Hallowed Ground: Van Cortlandt Park

Jul 21, 2014 by Joe Battaglia
Hallowed Ground: Van Cortlandt Park

Fueled by Saucony

It’s summertime, when destinations are planed to tropical locals, and vacations are plotted around fun times at the beach or by the lake.

Forget that!

Cross-country season is right around the corner, and that’s what we’ve got on the brain. Join us in or weekly mind wander as we long for the crisp temperatures and falling leaves of autumn when races contested on some of the most-famous, most-notorious cross-country courses in America.

Course: Van Cortlandt Park

Location: Bronx, N.Y.

Usage: College and high school

History:  Van Cortlandt Park became a New York City mark in 1888 when the land was sold to the city by the Van Cortlandt family, who were wealthy Dutch settlers. In 1776, after the Battle of Long Island, Augustus Van Cortlandt, the city’s recording clerk, hid the plans to the city in a vault buried on the land. Van Cortland is is the fourth-largest park in New York (trumping Manhattan’s Central Park). The park’s cross-country course opened in 1913. 

Pop-culture significance: Site of the gang summit at the opening of the 1979 cult film The Warriors. In 2002, the Rolling Stones took off from the course in a yellow blimp to promote their Licks world tour.

Famous alumni: Alan Webb, South Lakes High, Va. (12:18.8), Alberto Salazar, Wayland High, Mass. (12:22.5), Marty Liquori, Essex Catholic, N.J. (12:23.2), Matt Centrowitz, Power Memorial, N.Y. (12:24.5), John Gregorek, St. Anthony’s L.I. (12:31.0).

Course records (4-K): Boys: 11:55.39 – Edward Cheserek, St. Benedict’s Prep, NJ, 2011. Girls: 13:55.27 – Carly Seymour, Central Cambria, Pa., 2007.

What makes it great: History and terrain.

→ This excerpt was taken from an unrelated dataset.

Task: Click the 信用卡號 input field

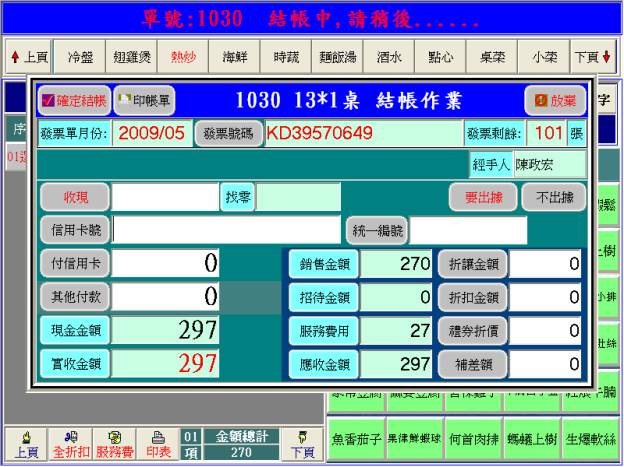Action: point(226,230)

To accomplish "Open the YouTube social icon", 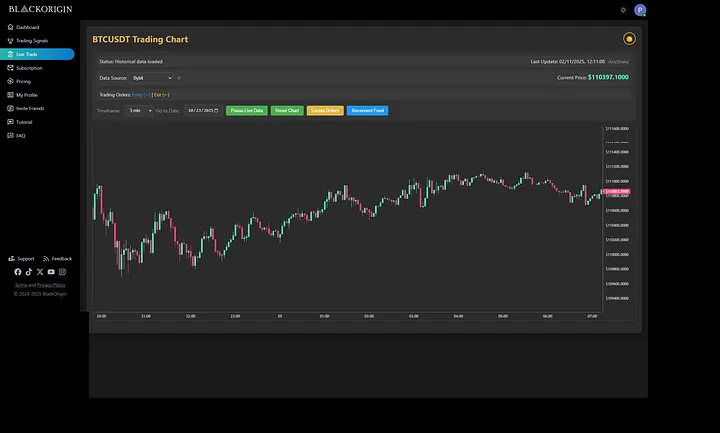I will (51, 272).
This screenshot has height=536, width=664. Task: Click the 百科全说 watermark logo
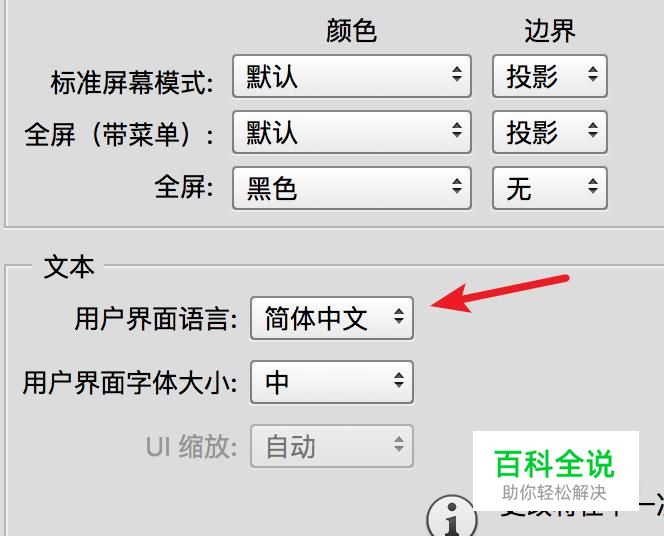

The course begins on “The Flats,” also known as the “Parade Ground.” It’s a wide open area first inhabited by the Wiechquaeskeck tribe of the Lenape nation and later used for military exercises.

From there, runners pass single-file through “The Cowpath,” a narrow, tree-flanked chute, up the short, sharp “Freshman Hill,” and then over “Runners Bridge,” which was erected when the park was bisected by the creation of the Henry Hudson Parkway.   

Now ¾ mile in, runners head for the “Back Hills,” which is a challenging area on the other side of the bridge. High school racers will loop back out of the hills and cross the bridge again, leaving about half a mile to the finish.

College runners, covering 8-K, will then embark over dreaded “Cemetery Hill,” the notorious rise adjacent to the Van Cortlandt family burial plot. Both high school and collegiate races finish back on “The Flats.”

Potent Quotable: “Van Cortlandt was the ultimate. Kids would come from Massachusetts and Maryland. The point was, if you were a star in any state, you came to Vannie like a gunslinger. Guys came ready for war.” – 1976, 1980 Olympian Matt Cetrowitz to The New York Times, 2011.